LÉGISLATIVES : LA SOCIÉTÉ CIVILE EN SURSIS, MAIS DÉTERMINÉE À SE FAIRE ENTENDRE
Un premier tour entre espoirs et désillusions
La proclamation des résultats du premier tour des élections législatives a livré son verdict. La Majorité Bloquante, coalition citoyenne qui avait axé sa campagne sur le terrain et la pédagogie, se retrouve face à une réalité contrastée. Sur les 19 candidatures présentées, seules 4 ont été officiellement Retenues pour le second tour, dans l’attente de la résolution d’un litige concernant le siège de Gamba.

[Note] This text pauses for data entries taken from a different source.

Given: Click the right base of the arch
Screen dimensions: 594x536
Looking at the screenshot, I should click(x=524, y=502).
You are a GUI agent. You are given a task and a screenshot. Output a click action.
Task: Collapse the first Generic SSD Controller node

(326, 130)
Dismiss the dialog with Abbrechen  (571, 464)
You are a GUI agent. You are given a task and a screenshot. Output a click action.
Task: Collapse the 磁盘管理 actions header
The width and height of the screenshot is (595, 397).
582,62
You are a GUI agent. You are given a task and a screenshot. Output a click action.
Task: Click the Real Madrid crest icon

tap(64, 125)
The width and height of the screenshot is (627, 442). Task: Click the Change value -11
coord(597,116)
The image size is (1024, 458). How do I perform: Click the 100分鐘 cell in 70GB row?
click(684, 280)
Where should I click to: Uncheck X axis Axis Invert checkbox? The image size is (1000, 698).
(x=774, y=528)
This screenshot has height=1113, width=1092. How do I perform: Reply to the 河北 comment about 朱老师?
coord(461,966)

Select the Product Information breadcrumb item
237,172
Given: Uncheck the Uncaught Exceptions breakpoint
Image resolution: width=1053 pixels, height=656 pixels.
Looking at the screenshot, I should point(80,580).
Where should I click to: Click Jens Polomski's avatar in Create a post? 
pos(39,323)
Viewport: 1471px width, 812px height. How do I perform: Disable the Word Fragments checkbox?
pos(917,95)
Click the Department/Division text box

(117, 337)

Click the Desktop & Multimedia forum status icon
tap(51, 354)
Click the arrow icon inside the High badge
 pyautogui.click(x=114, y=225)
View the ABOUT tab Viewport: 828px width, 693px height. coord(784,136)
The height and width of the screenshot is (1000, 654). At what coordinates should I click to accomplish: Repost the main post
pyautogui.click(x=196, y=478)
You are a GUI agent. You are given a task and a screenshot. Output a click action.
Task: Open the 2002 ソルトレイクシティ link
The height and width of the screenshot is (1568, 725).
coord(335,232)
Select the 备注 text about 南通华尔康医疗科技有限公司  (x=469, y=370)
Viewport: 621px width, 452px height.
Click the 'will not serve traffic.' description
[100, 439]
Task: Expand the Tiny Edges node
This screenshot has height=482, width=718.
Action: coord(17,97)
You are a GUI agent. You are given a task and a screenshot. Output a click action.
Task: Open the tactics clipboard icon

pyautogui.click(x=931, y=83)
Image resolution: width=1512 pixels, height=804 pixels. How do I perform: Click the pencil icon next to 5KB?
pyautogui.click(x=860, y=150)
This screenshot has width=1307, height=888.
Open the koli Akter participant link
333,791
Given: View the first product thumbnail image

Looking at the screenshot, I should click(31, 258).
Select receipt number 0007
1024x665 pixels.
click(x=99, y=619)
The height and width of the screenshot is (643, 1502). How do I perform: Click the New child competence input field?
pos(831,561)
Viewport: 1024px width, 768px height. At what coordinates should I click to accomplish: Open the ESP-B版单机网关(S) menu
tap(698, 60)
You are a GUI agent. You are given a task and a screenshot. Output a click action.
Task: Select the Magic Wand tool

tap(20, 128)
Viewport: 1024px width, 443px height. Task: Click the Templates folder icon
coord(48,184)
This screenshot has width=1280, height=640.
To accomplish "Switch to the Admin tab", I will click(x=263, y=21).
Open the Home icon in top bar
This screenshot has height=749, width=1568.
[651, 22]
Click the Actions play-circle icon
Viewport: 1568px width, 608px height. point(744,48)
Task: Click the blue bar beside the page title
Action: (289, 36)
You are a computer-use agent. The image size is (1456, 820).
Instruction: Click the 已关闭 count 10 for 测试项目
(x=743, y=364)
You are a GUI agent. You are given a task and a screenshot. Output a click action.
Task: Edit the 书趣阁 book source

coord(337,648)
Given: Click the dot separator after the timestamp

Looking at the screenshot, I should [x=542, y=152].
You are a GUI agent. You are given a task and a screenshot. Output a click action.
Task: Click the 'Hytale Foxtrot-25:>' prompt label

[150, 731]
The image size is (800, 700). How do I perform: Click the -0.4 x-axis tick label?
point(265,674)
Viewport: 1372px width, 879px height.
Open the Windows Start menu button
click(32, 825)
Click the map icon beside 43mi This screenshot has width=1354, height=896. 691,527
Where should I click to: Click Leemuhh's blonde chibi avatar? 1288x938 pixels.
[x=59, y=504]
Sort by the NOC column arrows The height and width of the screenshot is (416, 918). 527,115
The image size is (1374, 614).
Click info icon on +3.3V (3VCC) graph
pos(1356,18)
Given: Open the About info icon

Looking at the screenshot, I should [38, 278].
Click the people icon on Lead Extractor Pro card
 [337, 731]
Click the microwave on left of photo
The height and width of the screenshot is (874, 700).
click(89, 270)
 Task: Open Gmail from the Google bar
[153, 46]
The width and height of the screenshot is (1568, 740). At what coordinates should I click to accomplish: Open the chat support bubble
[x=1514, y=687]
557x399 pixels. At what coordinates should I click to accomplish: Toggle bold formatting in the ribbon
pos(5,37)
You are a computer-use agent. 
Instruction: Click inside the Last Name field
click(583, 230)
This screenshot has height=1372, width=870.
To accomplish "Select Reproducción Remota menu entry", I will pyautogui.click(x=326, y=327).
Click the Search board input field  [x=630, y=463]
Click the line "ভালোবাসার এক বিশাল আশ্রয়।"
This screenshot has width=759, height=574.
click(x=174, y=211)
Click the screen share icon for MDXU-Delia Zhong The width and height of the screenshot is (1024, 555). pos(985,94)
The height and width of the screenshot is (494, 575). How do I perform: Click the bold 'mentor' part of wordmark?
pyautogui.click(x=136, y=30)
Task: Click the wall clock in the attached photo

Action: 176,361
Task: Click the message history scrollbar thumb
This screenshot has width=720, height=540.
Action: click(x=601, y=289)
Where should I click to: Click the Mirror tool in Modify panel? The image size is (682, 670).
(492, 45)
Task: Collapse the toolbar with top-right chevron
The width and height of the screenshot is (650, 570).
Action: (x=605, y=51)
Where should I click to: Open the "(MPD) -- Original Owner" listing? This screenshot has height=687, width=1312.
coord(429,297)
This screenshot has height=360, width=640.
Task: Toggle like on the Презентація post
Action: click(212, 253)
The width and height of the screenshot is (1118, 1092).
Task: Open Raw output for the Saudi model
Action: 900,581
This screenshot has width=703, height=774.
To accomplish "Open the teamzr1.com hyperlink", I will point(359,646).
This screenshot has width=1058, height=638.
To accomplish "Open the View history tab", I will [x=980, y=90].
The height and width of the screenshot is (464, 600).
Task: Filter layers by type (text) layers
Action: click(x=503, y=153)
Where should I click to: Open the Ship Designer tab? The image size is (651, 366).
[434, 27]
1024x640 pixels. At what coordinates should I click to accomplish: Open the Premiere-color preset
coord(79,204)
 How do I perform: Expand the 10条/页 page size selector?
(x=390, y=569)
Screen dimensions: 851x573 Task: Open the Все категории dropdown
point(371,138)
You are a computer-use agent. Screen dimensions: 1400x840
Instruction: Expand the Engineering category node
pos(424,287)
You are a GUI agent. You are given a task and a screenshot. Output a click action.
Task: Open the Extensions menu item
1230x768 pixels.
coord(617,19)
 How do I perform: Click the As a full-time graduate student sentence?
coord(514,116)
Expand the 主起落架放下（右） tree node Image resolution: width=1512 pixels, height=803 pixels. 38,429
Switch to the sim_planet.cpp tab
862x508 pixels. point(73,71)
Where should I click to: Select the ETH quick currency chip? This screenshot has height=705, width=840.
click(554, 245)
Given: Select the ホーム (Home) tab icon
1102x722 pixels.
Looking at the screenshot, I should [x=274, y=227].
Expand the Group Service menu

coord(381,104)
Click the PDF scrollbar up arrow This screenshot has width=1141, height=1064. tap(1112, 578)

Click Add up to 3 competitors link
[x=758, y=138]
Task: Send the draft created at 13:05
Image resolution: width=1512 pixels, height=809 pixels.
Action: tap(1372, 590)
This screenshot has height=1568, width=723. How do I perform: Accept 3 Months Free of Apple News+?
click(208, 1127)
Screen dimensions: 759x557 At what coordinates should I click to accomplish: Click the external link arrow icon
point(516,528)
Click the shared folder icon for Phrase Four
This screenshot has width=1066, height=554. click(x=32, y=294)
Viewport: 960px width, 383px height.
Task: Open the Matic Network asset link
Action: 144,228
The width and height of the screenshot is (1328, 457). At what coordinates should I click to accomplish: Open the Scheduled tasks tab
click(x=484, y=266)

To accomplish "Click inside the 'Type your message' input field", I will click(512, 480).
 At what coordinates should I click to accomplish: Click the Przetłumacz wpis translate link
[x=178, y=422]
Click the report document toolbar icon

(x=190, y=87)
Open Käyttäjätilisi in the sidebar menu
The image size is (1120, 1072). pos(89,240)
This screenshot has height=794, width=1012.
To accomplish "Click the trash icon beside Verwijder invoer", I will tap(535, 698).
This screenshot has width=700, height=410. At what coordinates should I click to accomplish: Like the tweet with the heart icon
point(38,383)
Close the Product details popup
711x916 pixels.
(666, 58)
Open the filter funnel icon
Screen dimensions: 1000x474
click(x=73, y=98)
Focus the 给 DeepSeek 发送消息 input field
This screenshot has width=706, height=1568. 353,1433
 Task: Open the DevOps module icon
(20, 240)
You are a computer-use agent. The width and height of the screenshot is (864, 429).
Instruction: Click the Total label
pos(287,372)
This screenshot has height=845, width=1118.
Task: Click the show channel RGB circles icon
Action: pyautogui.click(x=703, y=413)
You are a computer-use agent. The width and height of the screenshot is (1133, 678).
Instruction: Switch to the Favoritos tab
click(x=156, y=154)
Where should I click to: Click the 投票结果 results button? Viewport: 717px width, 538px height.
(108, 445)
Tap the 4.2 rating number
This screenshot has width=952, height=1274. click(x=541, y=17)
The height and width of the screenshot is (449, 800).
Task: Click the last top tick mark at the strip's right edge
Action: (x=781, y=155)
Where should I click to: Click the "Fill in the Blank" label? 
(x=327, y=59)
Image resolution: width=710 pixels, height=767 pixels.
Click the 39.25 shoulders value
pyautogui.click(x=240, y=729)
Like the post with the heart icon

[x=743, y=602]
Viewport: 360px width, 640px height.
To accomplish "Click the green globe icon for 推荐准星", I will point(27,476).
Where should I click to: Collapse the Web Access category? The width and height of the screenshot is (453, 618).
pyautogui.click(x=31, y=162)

Un revers amer pour ce regroupement qui se voulait l’incarnation d’une démocratie participative consacrée par la nouvelle Constitution.
Le paradoxe du choix populaire
Le peuple a majoritairement porté son choix sur des candidats issus du PDG, anciens ou reconvertis, alors même que ces derniers étaient critiqués pour leur proximité avec le Président de la Transition. Ce paradoxe frappe d’autant plus que des figures reconnues comme Lionel Ella Engonga et Marcel Libama, saluées pour leur courage et leur engagement citoyen, n’ont pas franchi le cap du premier tour.
Pour leurs partisans, le rejet de ces candidatures citoyennes sonne comme une contradiction douloureuse : « les mêmes qui applaudissaient leur bravoure ont décidé de les priver de l’immunité parlementaire qui aurait protégé leur combat ».
Quatre sièges à conquérir
Malgré ces déconvenues, la Majorité Bloquante reste debout. Les quatre candidats admis au second tour sont désormais les derniers représentants de la Société Civile encore en lice. Face à eux, des adversaires de l’UDB, dont certains étaient encore PDGistes à la veille du coup de libération.
Pour le mouvement citoyen, l’enjeu est clair : « arracher ces quatre sièges afin de faire entendre la voix de la société civile au sein de l’Assemblée ».
Appel au soutien populaire
La Majorité Bloquante appelle donc à une mobilisation massive autour de ses candidats, présentés comme les uniques défenseurs de l’intérêt citoyen dans une chambre promise à une domination des anciens du système. L’heure est à l’unité et à la persévérance pour que la démocratie participative ait encore sa place dans le nouvel équilibre politique.